== Problem ==
Work out how many lines of the material contain the string "agent"; the answer is that number only.

# # #

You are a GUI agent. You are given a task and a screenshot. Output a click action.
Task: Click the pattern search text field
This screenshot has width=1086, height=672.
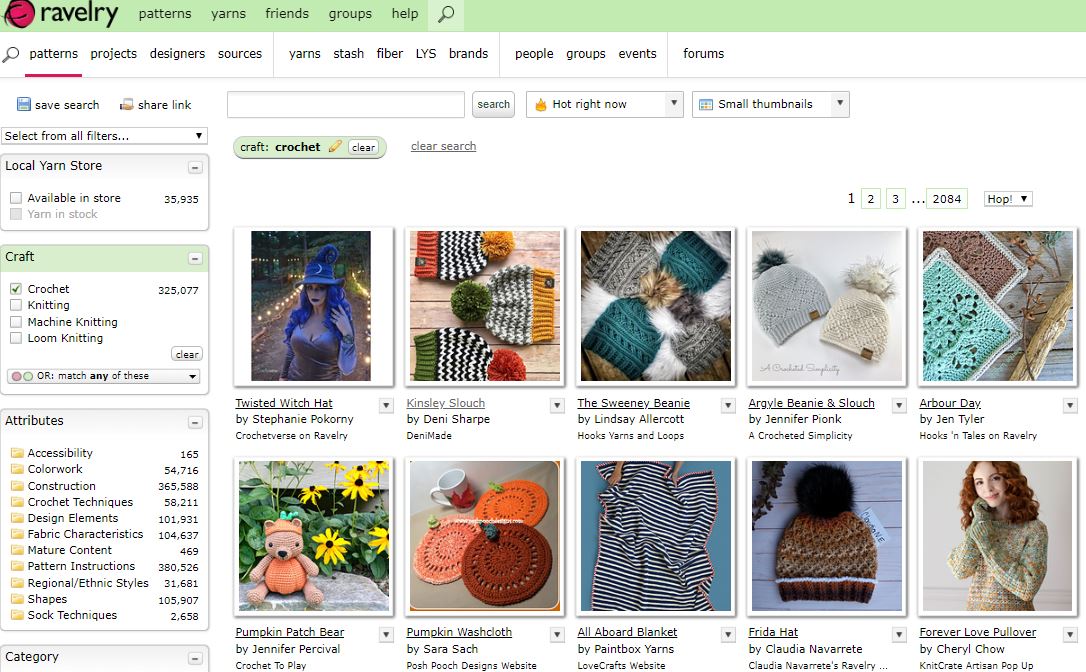346,104
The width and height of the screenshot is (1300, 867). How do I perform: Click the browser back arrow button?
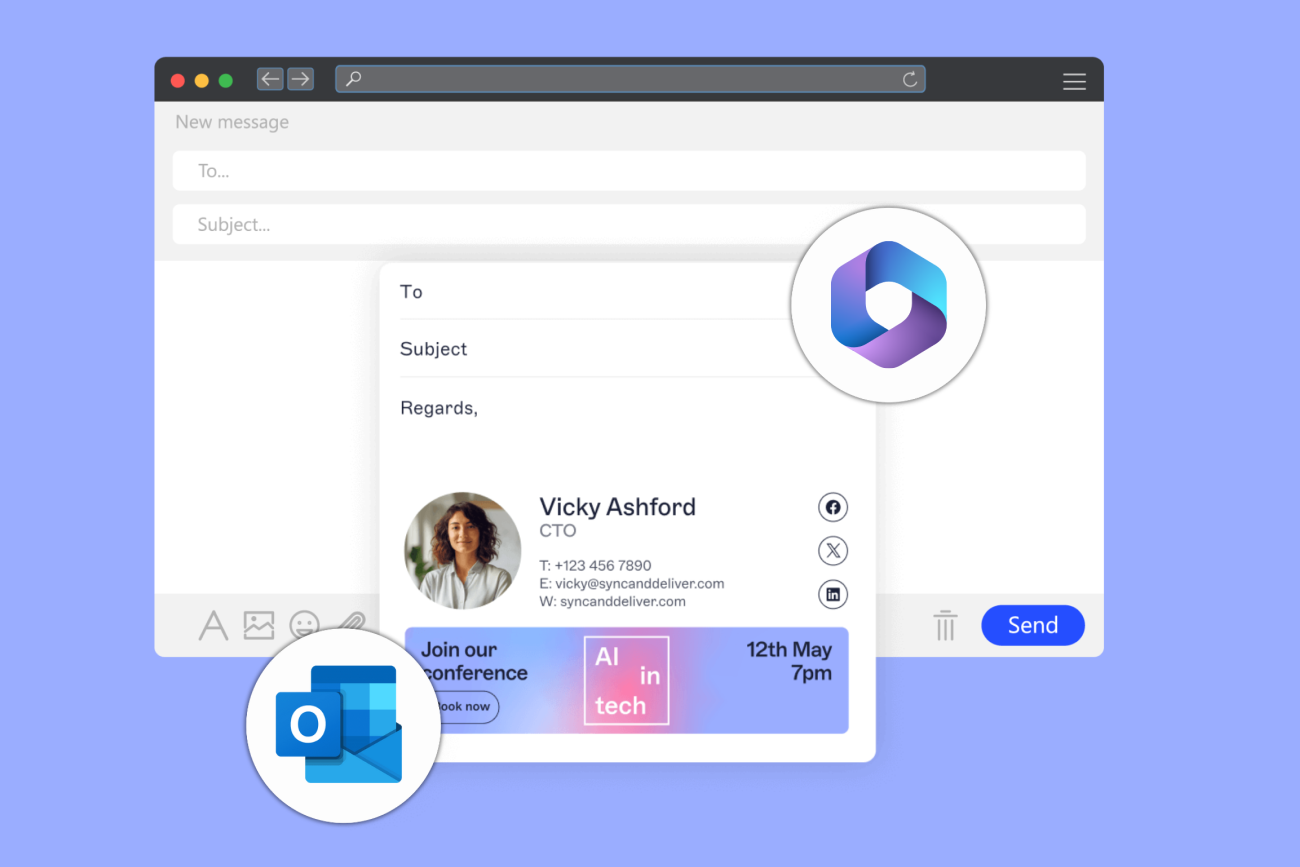[270, 79]
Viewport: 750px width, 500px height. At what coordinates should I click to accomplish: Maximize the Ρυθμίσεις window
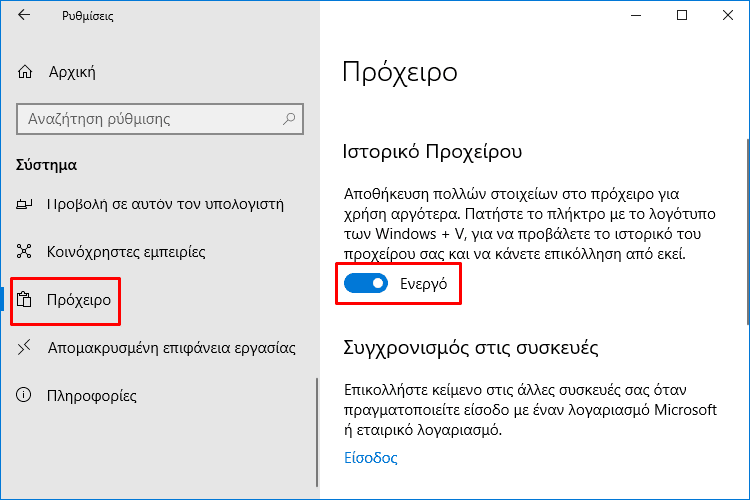(x=682, y=15)
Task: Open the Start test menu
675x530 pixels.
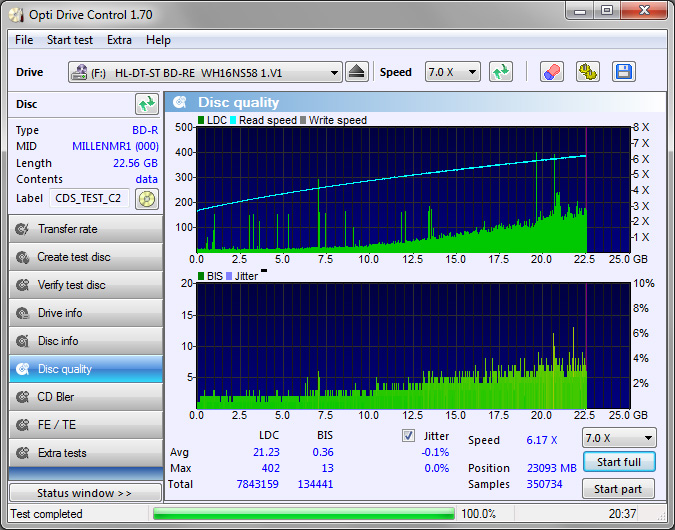Action: [x=70, y=40]
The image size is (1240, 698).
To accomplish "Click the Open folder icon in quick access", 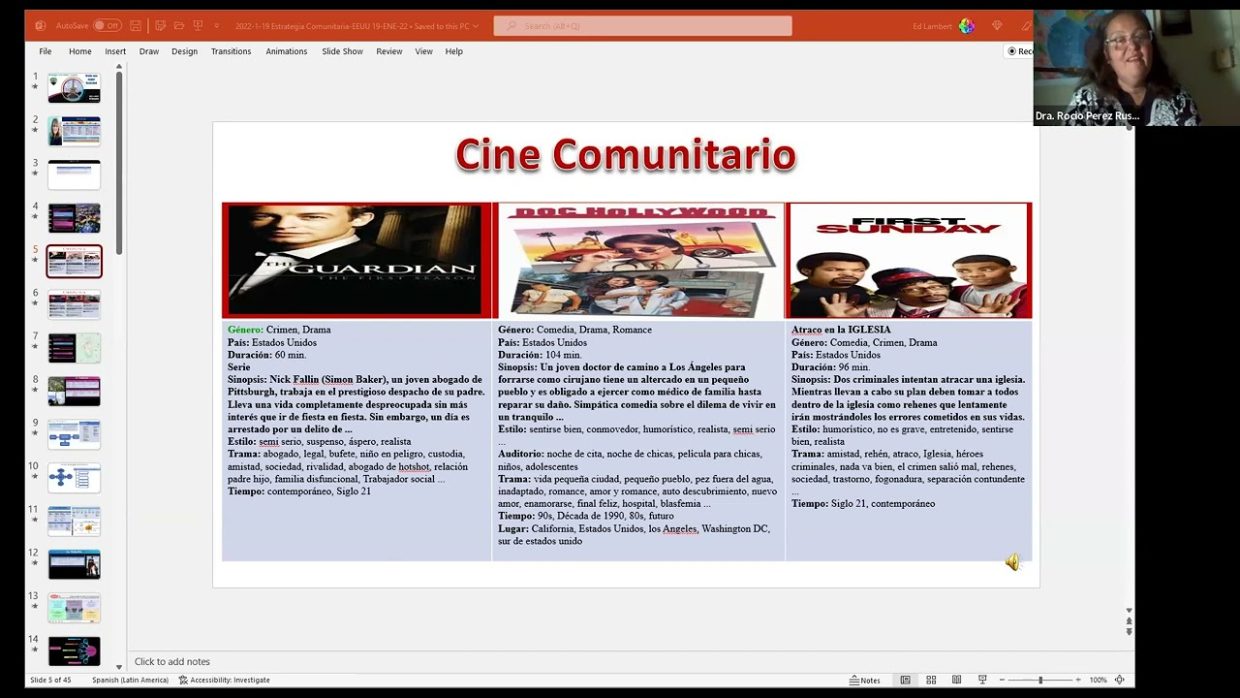I will (179, 26).
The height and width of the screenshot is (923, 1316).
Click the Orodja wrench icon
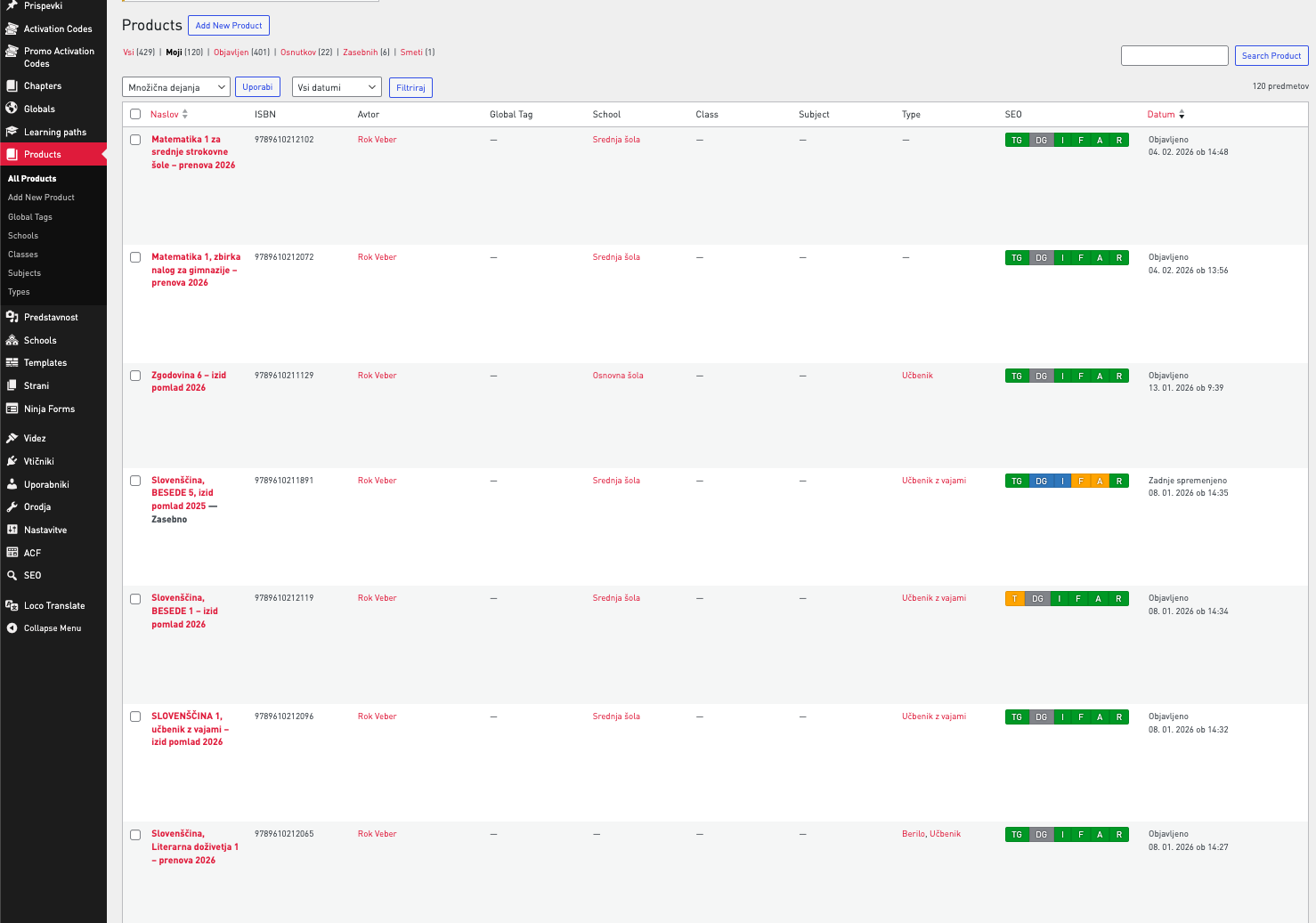(x=12, y=506)
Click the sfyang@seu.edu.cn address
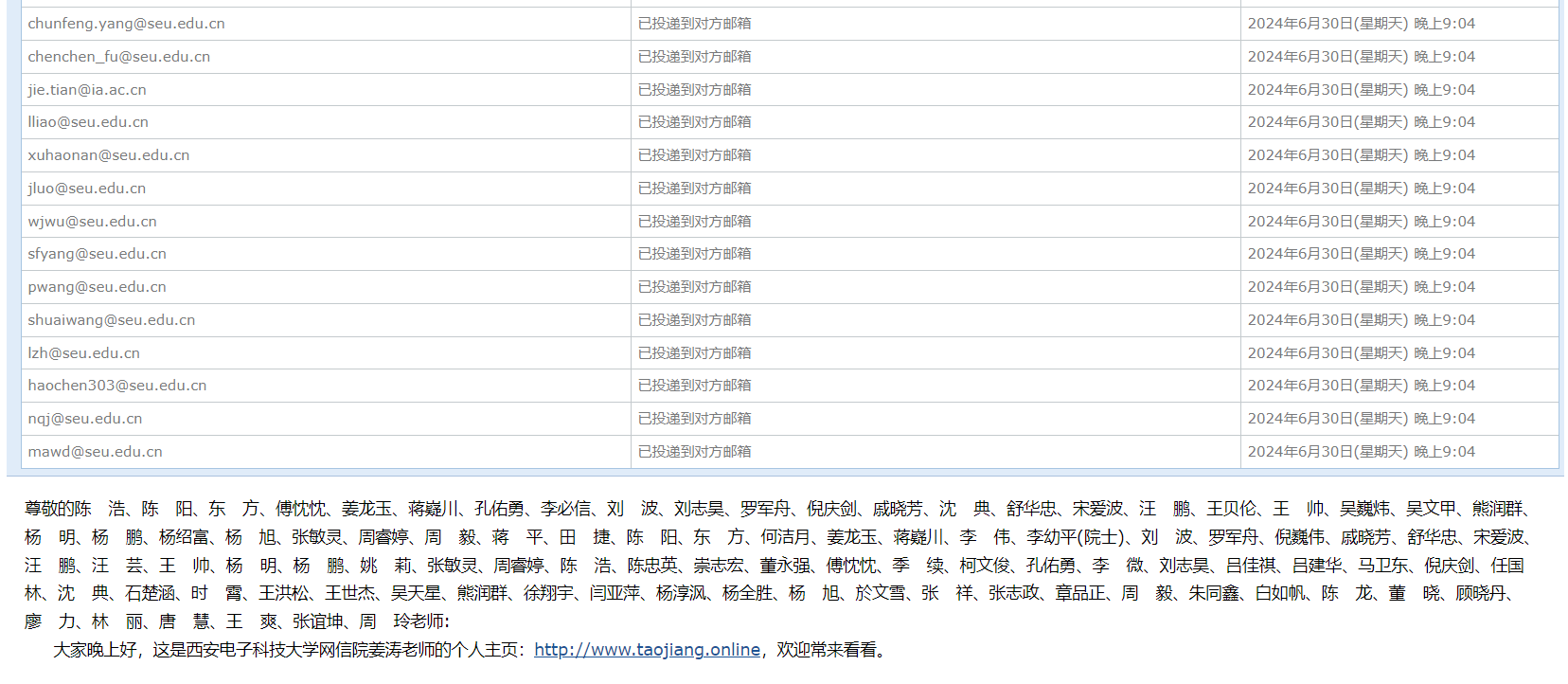 point(98,254)
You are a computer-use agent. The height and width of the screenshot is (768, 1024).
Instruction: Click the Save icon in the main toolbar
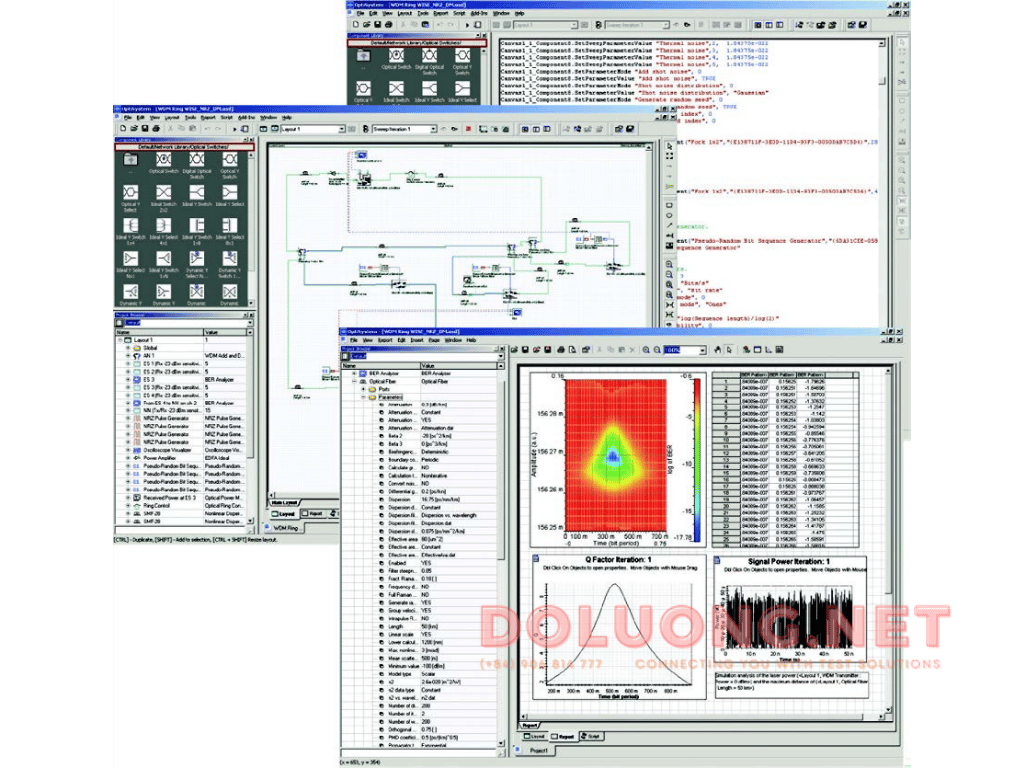[143, 128]
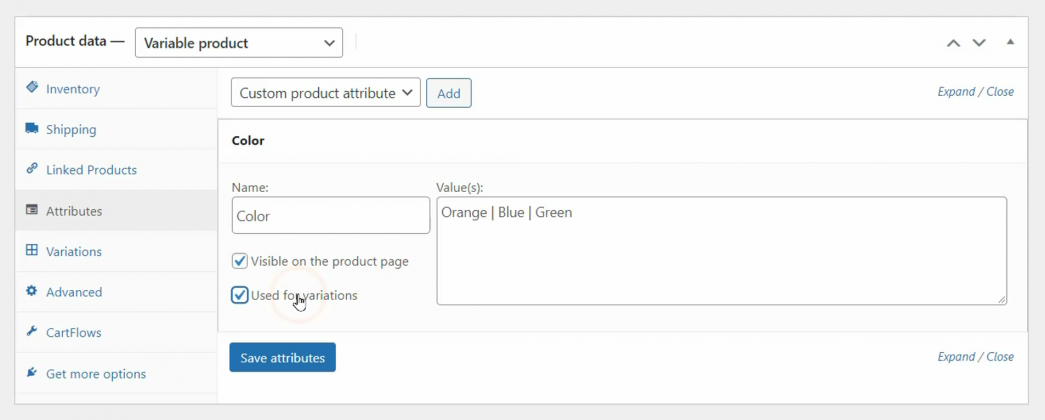This screenshot has height=420, width=1045.
Task: Click the Inventory tag icon
Action: 32,88
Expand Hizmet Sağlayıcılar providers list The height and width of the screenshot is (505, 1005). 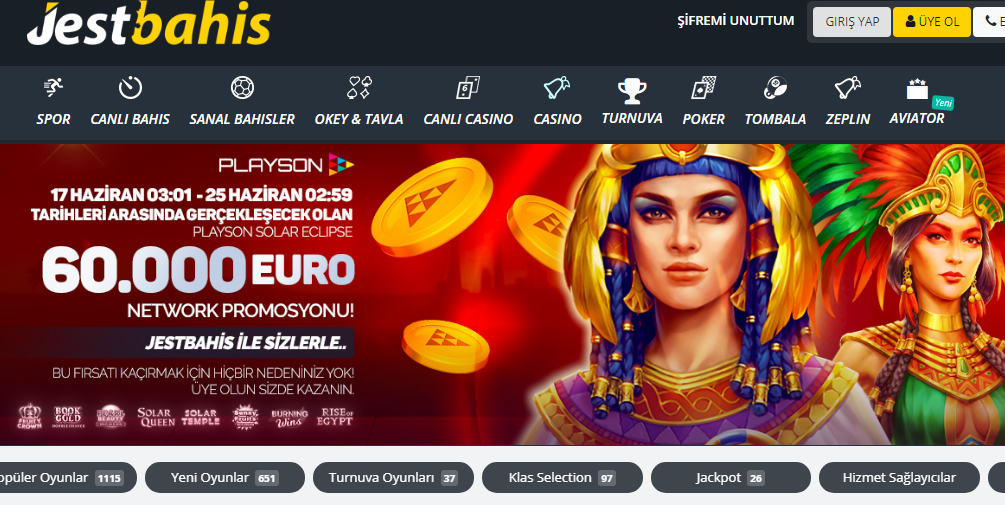click(x=899, y=477)
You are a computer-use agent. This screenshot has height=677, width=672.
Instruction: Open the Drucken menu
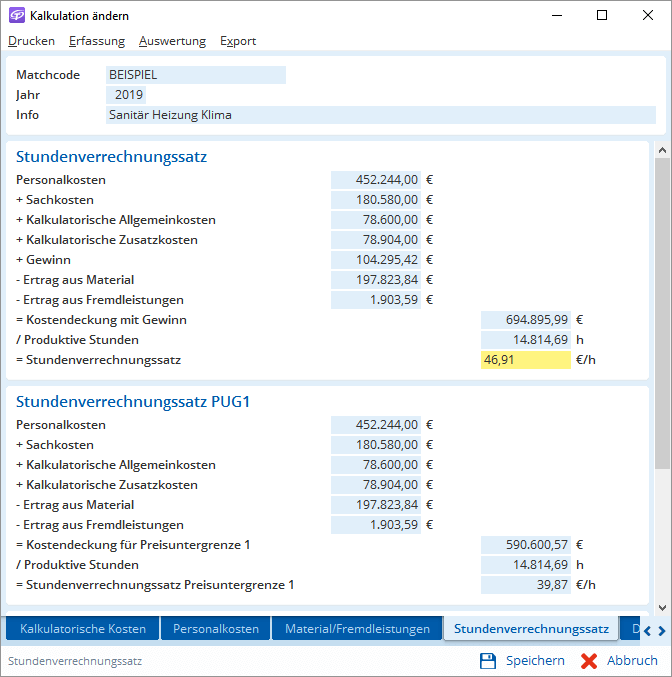31,41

# # #

== Reply to the task ==
3